▸ **EXCERPT**

★ ★ ★

Welcome to the Servo Lab

Monty waving welcome Servos are special motors that can move to a precise angle and hold it there. You will use them to make robot arms, camera pans, and steering systems. Let's build something amazing!

What Is a Servo?

A servo is a motor with a built-in position sensor and control circuit. You tell it an angle — say, 90 degrees — and it rotates to exactly that position and stays there.

A typical hobby servo can move from 0 degrees to 180 degrees.

Parts You Need

Part Quantity Approximate Cost
Raspberry Pi Pico 1 $4
SG90 Micro Servo 1 $2–$4
Solderless breadboard 1 $3
Jumper wires 3

Servo Connections

Almost every hobby servo has a three-wire connector:

Wire color Signal Where to connect
Brown or Black Ground (GND) Pico GND pin
Red Power (5 V) Pico VBUS pin (pin 40)

★ ★ ★

▸ **EXTRACTED DATA**
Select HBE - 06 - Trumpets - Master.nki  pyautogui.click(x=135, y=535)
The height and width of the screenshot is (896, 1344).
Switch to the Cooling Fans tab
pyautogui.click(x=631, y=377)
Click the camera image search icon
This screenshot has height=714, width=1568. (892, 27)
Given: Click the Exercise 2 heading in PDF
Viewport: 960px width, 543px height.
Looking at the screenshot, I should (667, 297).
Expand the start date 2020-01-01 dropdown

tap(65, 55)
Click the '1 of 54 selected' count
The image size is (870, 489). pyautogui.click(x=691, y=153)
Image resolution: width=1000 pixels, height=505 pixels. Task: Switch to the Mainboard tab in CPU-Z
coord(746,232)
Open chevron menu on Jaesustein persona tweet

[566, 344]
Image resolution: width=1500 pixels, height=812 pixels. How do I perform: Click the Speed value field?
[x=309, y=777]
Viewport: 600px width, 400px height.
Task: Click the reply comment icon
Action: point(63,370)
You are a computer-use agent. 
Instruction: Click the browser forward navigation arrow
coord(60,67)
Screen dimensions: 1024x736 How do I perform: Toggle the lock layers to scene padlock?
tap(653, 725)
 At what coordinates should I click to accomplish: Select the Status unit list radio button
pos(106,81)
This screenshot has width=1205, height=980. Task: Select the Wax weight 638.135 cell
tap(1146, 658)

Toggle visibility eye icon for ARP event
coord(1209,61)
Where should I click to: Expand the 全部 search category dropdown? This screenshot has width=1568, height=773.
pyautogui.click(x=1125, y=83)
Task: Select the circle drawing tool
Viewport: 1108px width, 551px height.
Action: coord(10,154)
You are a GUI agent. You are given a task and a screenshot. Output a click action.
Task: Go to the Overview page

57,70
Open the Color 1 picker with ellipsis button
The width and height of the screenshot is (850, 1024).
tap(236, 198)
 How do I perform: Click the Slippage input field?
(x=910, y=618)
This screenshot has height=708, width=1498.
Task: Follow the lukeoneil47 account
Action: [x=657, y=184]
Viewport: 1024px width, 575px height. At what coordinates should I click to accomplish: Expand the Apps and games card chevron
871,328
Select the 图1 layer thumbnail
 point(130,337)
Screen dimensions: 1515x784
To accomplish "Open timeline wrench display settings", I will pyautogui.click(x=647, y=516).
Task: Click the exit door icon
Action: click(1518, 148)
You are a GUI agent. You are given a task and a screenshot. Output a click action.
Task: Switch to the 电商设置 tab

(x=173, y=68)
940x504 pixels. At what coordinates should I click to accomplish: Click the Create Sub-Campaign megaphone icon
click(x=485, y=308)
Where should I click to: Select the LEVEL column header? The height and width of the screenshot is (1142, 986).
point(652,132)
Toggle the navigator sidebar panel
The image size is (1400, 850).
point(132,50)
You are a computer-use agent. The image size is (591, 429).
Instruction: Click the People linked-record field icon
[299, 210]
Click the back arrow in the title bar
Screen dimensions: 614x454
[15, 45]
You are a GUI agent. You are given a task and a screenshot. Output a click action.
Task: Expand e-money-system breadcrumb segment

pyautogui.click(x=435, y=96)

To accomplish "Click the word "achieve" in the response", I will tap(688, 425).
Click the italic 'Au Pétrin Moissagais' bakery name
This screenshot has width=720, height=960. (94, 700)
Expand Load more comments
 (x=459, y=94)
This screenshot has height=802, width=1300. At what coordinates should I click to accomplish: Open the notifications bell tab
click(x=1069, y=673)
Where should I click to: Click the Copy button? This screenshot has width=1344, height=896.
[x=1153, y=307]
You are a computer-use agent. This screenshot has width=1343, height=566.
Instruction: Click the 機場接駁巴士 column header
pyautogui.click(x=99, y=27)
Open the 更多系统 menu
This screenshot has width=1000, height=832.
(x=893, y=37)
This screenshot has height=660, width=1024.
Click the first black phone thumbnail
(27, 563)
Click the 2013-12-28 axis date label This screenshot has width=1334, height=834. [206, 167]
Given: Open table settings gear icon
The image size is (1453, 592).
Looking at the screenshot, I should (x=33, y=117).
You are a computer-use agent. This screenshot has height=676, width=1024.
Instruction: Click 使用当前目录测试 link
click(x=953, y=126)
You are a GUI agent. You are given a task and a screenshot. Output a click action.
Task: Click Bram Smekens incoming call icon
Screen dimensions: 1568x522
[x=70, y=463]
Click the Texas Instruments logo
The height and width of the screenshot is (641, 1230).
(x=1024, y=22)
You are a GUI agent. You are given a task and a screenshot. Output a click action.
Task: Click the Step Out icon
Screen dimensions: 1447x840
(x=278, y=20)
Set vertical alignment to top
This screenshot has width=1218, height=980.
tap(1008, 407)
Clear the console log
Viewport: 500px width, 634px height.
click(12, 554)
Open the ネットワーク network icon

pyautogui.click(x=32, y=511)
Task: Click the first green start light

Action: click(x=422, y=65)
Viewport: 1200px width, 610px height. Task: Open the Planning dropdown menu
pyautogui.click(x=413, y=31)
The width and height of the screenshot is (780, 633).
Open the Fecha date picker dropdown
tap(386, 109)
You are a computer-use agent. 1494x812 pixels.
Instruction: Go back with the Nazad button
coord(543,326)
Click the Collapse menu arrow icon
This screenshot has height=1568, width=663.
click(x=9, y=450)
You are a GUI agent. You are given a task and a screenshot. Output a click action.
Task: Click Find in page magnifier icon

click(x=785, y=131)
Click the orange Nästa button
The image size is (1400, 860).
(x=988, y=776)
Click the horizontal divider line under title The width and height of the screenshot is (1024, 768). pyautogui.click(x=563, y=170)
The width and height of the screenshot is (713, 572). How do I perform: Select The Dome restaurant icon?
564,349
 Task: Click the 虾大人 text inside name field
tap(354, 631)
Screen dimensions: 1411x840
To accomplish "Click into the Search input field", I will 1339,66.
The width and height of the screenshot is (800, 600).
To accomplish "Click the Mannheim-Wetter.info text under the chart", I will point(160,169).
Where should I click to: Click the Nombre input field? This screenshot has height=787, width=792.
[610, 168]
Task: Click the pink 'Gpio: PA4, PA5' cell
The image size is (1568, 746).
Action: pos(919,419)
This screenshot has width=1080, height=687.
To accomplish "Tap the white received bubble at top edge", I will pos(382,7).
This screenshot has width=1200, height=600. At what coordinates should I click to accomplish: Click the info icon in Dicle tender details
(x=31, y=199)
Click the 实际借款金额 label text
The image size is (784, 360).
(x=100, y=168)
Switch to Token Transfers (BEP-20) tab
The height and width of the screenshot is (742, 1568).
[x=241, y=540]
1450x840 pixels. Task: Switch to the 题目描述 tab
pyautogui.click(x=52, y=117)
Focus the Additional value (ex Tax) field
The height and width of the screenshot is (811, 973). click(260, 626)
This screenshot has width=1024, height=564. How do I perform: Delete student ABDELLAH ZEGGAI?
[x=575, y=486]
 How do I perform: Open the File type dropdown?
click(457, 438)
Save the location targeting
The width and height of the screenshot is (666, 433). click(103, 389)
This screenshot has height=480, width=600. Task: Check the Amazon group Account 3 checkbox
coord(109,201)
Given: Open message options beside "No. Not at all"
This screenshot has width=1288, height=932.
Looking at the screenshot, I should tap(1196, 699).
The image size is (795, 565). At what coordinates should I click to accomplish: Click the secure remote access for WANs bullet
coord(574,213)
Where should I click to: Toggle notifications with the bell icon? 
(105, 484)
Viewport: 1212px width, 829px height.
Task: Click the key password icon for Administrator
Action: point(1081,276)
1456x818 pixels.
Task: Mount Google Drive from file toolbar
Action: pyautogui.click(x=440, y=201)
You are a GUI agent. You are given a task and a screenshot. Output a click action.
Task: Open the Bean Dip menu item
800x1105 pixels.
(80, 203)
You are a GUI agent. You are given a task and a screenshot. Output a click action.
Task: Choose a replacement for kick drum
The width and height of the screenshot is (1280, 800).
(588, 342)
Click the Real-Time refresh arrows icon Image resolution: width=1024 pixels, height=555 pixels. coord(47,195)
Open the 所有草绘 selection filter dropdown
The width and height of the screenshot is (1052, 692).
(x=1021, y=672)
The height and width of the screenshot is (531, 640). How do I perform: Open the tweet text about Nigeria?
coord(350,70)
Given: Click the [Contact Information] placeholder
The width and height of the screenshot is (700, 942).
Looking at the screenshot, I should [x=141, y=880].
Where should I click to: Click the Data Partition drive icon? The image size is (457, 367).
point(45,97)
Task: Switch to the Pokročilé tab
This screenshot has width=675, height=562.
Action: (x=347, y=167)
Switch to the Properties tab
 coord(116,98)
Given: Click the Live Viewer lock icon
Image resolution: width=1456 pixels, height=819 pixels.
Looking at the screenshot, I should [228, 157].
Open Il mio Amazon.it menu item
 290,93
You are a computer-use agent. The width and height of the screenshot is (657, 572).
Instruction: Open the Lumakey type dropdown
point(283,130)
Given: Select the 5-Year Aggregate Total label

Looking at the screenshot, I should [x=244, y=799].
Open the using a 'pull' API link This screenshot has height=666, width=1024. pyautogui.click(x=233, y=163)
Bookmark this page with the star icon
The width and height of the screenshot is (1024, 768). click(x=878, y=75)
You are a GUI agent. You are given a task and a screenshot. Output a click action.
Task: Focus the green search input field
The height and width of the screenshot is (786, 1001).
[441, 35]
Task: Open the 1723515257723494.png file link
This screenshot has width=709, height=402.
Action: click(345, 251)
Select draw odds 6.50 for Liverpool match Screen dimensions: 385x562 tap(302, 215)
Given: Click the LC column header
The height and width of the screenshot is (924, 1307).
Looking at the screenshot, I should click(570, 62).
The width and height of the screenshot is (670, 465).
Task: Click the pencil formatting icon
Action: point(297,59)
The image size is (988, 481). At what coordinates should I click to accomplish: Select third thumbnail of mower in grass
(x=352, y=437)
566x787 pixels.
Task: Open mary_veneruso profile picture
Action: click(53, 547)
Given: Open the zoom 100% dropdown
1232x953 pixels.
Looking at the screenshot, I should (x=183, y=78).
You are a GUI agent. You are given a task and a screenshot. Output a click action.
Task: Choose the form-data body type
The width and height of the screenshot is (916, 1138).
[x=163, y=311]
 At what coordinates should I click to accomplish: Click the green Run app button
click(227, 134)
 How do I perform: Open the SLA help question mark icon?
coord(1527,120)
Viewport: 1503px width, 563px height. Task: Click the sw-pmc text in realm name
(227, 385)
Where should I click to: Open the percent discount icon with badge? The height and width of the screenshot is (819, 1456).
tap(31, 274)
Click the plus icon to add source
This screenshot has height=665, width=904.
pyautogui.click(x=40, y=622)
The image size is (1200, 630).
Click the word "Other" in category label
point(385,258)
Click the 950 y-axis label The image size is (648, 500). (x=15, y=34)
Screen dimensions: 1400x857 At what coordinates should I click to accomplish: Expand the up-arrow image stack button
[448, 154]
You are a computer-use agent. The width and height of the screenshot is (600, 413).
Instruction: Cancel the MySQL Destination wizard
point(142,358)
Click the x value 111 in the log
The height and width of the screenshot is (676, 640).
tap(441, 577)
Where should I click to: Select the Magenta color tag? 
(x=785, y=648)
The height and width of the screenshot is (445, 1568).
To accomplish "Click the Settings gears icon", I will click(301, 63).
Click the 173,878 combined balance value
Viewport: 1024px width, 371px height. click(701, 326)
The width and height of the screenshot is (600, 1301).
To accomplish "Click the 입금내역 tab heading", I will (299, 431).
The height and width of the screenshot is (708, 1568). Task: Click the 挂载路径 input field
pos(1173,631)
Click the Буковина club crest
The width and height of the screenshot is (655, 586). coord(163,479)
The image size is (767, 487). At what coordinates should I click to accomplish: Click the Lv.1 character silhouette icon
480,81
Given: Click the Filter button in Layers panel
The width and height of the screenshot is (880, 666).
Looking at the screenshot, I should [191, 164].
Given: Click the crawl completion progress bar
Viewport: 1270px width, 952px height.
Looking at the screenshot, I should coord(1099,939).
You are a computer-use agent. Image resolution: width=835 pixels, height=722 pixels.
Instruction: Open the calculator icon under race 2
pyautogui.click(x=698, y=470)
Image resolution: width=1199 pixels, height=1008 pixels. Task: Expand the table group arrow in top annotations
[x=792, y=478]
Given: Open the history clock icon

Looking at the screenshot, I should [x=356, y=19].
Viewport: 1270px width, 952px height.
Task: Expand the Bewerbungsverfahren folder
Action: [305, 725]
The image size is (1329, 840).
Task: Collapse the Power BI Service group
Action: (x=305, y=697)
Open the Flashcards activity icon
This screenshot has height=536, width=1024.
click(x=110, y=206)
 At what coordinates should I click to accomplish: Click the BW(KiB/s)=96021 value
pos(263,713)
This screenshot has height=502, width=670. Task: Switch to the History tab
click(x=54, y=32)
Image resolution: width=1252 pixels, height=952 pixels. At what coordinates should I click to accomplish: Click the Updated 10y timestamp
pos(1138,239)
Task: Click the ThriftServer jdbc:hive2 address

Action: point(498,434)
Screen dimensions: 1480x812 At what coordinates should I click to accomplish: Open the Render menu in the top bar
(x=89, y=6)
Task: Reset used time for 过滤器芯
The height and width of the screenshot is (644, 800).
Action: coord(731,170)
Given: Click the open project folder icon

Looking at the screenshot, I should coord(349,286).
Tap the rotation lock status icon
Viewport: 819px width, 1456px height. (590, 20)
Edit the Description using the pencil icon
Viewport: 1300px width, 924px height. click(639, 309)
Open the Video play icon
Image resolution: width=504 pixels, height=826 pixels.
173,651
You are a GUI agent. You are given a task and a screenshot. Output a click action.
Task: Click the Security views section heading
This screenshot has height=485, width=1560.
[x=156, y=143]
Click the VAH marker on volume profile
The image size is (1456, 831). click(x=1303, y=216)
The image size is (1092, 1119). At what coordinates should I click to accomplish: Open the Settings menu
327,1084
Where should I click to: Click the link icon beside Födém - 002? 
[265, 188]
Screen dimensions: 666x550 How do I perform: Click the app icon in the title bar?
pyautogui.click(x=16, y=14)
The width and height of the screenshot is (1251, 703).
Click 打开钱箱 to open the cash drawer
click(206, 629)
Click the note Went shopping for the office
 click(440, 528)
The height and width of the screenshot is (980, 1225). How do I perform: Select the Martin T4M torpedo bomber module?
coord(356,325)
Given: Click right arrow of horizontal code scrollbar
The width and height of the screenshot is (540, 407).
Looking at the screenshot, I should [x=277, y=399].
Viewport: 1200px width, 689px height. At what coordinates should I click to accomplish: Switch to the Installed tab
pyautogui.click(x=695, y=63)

★ ★ ★

Return the part of the servo lab text between "Welcome to the" and "Is a Servo?", inclusive, copied word for word. The records have nothing to do with what comes next.

Welcome to the Servo Lab

Monty waving welcome Servos are special motors that can move to a precise angle and hold it there. You will use them to make robot arms, camera pans, and steering systems. Let's build something amazing!

What Is a Servo?